Wow, time flies. I drove by this place the other day trying to find a way around traffic and thought I would take a couple of pics. This is a trash to fuel plant in Portsmoth Virginia that I worked on around 85-86 when it was going up. About 12 stories with 4 burners and a billion miles of pipe and steel. This was the first real industrial job I worked on and although it looks like a dump now (pun intended) it was kinda cool to remember all of the stupid things we did to save time.

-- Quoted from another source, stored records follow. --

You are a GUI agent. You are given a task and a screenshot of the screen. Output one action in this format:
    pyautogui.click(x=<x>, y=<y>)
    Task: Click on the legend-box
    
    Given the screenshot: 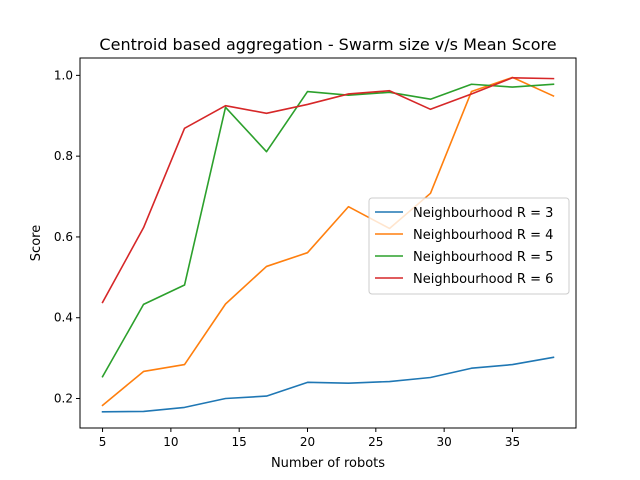 What is the action you would take?
    pyautogui.click(x=469, y=246)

I remember a buddy of mine tied a rope around my waist while I walked out on a 12ft plank spread across a couple of I-Beams 10 stories up. He stood on the end of the board (250lb +) while I spent 15min painting (125lbs)what would have taken us 4 hours to rig up. Do something fast enough where the saftey guy would'nt see and spend the next 4 hours eating lunch. Since most of the grating wasn't up yet I learned how to get too comfortable walking steel. I almost thought I could have bounced those days.

Slopping zink oxide is a long ways from what I do now but it was kinda of fun reminiscing when I drove by it.


----------



## daArch (Mar 15, 2008)

working how you describe will grow you a pair. 

thx for the pix


----------



## painttofish (Aug 28, 2007)

daArch said:


> working how you describe will grow you a pair.


Yea, a tombstone and a daisy.


----------